## TEXT FOR ANALYSIS
• • •

I am sure readers here know I am no fan of the GOP as lead by Mitch McConnell and Paul Ryan. However, I must very reluctantly give kudos to the GOP because they have somehow stumbled into trying to do the right thing in regards to the situation with Puerto Rico. This may be an instance of the broken clock being right twice a day:
Speaker Paul Ryan (R-Wis.) blasted Wall Street investors on Wednesday as he tried to tamp down conservative discontent with a bill to assist Puerto Rico.
The GOP leader charged that “special money interest groups on Wall Street” are trying to sabotage the legislation by billing it as a “bailout.”
Ryan said that the government will be forced to actually bail out the island if Congress fails to act, predicting massive defaults on its bonds.
“Many big-money interest groups on Wall Street know this and have put a lot of money toward sabotaging this legislation in order to force a last-minute bailout upon Puerto Rico, putting U.S. taxpayers on the hook for their bad loans,” his office said in a lengthy statement. “They call this a bailout, because they know it is not. And a bailout is what they want.”
Puerto Rico, like most of the other islands in the Caribbean Sea, has fallen victim to the Caribbean debt crisis. The island’s economy has been moribund for years, and when the 2008 crisis hit, they were never able to recover. Recent governors made good faith efforts to get the island’s finances back on track, but the debt has simply grown too large to manage. The island’s government is now contemplating capital controls:
Fast forward to today, when Puerto Rico Governor Alejandro García Padilla signed a measure into law Wednesday that would enable him to declare a moratorium on the commonwealth’s debt payments, mere hours after it cleared the Legislature amid concerns of securing enough support in the lower chamber and a full-court press by creditor lobbyists demanding changes to the bill.

• • •

## EXTRACTED MATERIAL
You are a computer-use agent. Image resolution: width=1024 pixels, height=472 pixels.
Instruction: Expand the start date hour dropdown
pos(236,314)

• • •

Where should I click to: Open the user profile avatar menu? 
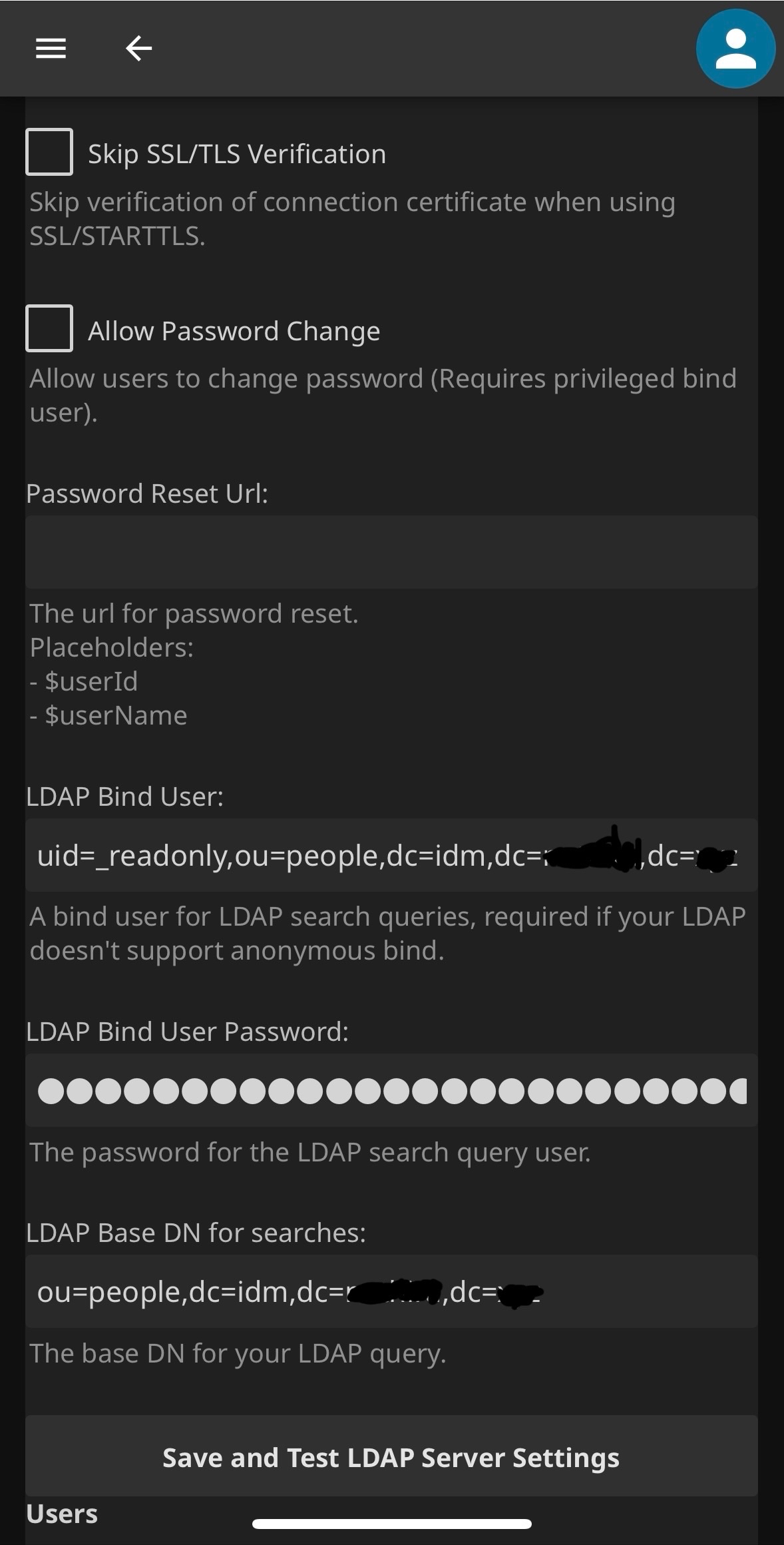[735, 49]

• • •

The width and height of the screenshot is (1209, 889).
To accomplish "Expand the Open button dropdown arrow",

• • •

## YOUR INSTRUCTIONS
Resume the commentary on Puerto Rico's debt crisis and the Republican relief bill, picking up right after its last sentence.

## ANSWER TO THE EXERCISE
What was more troubling is that in a move similar to what we have seen in Greece, only this time a voluntary one on behalf of the island and not its vassal owners (as happened with Greece), the newly signed Puerto Rico Emergency Moratorium & Financial Rehabilitation Act also empowers the governor to order the financially battered Government Development Bank (GDB) to restrict the outflow of cash in a bid to stabilize its dwindling liquidity levels, which stood at roughly $560 million as of April 1, according to the bill.
In other words, capital controls.
The reason for the possibility of capital controls is because the island faces a potential humanitarian crisis:
Puerto Rico has a total $72 billion of debt outstanding, most of it in the form of municipal bonds. It also owes at least $43 billion of government pensions that are almost entirely unfunded. It has stopped paying some of its vendors, and it risks losing its ability to provide essential services such as hospital care, clean water and electricity.
Puerto Rico really only has two options at this point to get out from under this debt burden. The first is an orderly bankruptcy proceeding to allow it to write down its debts to a payable level. The second is a direct bailout by an external party, most likely the government of the United States. The island simply lacks the capacity at this point to repay the debt normally.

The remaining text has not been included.